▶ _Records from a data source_
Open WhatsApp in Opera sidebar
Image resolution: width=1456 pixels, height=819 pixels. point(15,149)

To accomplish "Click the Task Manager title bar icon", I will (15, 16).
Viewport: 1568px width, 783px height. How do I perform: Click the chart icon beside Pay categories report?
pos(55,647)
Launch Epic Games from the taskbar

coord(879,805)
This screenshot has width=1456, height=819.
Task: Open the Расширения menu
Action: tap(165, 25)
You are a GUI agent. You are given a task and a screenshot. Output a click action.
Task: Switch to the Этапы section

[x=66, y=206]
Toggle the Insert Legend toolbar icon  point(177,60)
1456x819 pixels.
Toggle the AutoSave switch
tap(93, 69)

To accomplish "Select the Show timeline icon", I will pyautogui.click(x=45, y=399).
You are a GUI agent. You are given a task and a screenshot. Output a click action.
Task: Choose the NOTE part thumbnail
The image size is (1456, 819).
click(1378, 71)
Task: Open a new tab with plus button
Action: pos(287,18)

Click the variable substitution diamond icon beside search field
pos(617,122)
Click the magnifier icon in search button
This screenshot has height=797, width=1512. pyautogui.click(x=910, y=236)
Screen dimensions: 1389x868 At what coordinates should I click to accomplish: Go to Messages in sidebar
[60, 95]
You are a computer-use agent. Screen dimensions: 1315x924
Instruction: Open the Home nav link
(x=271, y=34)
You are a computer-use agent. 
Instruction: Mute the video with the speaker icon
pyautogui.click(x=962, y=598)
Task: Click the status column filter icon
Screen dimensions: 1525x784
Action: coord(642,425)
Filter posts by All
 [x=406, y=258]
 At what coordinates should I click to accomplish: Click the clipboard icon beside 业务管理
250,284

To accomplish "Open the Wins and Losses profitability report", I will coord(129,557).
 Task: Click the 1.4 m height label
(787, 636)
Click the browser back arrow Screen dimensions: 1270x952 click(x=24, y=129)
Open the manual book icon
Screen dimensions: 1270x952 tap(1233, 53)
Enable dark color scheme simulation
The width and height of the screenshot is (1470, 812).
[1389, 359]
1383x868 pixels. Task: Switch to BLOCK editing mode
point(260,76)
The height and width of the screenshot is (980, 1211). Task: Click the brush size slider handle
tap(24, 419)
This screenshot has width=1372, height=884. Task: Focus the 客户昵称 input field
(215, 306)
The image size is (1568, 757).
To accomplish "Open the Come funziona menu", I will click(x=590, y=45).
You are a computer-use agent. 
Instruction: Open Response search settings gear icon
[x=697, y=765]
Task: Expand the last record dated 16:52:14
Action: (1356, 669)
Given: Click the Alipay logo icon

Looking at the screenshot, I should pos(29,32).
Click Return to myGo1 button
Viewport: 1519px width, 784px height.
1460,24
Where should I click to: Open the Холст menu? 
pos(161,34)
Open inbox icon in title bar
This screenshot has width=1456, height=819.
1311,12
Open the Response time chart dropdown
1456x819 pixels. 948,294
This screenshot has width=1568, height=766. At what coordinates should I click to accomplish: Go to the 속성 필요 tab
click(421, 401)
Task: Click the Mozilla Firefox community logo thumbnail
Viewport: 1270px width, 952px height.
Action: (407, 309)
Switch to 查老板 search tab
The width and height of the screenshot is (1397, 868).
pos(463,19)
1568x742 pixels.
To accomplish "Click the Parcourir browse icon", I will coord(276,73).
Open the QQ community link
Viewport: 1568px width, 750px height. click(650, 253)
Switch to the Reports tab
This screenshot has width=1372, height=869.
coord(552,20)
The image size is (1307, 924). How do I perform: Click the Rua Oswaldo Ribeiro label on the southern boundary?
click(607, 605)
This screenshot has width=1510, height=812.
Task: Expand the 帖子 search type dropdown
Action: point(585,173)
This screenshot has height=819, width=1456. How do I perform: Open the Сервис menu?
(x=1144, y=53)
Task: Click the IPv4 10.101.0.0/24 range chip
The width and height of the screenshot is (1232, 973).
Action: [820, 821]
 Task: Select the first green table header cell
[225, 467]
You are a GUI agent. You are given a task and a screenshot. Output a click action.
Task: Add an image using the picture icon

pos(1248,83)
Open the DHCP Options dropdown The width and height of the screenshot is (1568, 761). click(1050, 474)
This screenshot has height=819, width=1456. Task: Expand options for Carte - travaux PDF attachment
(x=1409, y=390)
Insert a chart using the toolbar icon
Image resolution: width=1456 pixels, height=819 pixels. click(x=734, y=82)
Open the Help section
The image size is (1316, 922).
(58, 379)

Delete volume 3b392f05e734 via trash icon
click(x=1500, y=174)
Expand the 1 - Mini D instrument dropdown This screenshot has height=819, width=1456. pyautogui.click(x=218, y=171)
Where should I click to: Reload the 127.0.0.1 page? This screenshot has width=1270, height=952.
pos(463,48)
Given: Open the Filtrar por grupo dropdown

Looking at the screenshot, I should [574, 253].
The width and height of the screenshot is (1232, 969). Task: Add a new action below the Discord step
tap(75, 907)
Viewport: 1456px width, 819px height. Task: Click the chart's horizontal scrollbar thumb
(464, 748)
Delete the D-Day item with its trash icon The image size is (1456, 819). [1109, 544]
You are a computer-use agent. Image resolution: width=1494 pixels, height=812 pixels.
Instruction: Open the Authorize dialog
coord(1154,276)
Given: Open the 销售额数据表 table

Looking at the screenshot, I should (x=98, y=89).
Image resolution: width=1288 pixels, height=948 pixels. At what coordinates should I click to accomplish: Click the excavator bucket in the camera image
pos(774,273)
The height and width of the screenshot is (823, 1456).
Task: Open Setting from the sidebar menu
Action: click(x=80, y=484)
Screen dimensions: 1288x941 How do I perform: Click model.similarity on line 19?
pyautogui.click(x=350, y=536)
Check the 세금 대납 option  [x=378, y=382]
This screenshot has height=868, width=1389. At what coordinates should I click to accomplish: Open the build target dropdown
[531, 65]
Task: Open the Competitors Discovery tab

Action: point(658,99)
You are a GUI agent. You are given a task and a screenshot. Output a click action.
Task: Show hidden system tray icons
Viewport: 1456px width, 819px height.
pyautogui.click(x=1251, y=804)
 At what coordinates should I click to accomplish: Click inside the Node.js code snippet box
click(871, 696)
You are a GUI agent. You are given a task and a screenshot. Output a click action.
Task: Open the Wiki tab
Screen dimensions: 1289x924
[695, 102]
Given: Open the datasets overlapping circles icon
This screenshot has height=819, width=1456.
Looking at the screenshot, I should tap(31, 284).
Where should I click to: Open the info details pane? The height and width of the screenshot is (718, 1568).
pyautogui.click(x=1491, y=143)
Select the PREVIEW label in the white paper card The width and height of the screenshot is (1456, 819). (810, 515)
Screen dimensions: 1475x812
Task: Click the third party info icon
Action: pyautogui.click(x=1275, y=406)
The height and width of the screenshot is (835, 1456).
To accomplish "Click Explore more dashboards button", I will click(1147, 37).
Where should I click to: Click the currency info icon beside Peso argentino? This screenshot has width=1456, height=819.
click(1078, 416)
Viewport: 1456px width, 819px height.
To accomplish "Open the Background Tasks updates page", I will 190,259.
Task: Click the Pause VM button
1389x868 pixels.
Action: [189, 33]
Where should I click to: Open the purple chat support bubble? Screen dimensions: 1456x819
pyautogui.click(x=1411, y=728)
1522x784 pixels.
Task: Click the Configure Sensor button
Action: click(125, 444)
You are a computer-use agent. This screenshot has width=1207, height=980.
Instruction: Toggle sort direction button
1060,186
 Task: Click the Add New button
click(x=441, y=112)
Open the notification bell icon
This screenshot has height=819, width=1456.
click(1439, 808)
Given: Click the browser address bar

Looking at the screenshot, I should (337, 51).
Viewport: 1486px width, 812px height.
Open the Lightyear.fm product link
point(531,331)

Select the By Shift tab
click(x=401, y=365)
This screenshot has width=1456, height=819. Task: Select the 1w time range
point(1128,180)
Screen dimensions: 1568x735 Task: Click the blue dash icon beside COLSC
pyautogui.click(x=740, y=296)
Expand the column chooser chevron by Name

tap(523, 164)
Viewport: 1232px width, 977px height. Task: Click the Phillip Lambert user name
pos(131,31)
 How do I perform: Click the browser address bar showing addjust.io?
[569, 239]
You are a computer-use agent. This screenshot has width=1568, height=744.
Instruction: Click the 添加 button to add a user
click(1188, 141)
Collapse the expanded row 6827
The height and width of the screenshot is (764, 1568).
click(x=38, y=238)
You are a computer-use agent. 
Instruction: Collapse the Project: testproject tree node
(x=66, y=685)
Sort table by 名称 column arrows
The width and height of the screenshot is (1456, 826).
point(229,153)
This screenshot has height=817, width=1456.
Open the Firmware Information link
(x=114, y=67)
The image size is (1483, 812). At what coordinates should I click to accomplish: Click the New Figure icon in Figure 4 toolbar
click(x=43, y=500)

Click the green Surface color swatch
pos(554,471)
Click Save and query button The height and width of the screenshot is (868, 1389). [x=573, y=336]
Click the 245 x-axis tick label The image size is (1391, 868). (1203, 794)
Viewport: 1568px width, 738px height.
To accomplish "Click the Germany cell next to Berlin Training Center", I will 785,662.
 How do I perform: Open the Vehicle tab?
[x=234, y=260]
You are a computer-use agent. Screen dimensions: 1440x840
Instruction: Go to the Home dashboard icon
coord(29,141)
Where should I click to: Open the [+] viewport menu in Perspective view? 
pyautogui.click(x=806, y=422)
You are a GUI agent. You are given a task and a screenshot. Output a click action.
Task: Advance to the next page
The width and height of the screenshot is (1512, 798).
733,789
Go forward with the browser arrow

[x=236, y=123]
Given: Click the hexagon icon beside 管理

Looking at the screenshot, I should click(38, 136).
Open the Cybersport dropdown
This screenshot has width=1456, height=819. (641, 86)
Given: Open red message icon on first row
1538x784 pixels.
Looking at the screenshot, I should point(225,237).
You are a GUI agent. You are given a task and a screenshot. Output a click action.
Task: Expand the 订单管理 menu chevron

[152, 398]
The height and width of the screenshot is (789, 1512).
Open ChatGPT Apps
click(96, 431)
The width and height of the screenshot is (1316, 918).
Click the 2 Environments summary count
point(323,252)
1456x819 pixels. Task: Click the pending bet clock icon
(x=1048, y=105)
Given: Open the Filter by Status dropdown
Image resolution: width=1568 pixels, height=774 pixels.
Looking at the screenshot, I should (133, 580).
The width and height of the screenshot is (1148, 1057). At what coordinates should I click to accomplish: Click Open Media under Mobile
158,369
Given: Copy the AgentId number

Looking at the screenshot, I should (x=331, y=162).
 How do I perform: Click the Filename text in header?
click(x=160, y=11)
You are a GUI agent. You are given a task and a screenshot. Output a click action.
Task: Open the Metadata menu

▶ _Problem to solve_
Pull every line containing "thumbnail" out of the records.

▶ _Answer box_
Task: Choose the NOTE part thumbnail
Task: Click the Mozilla Firefox community logo thumbnail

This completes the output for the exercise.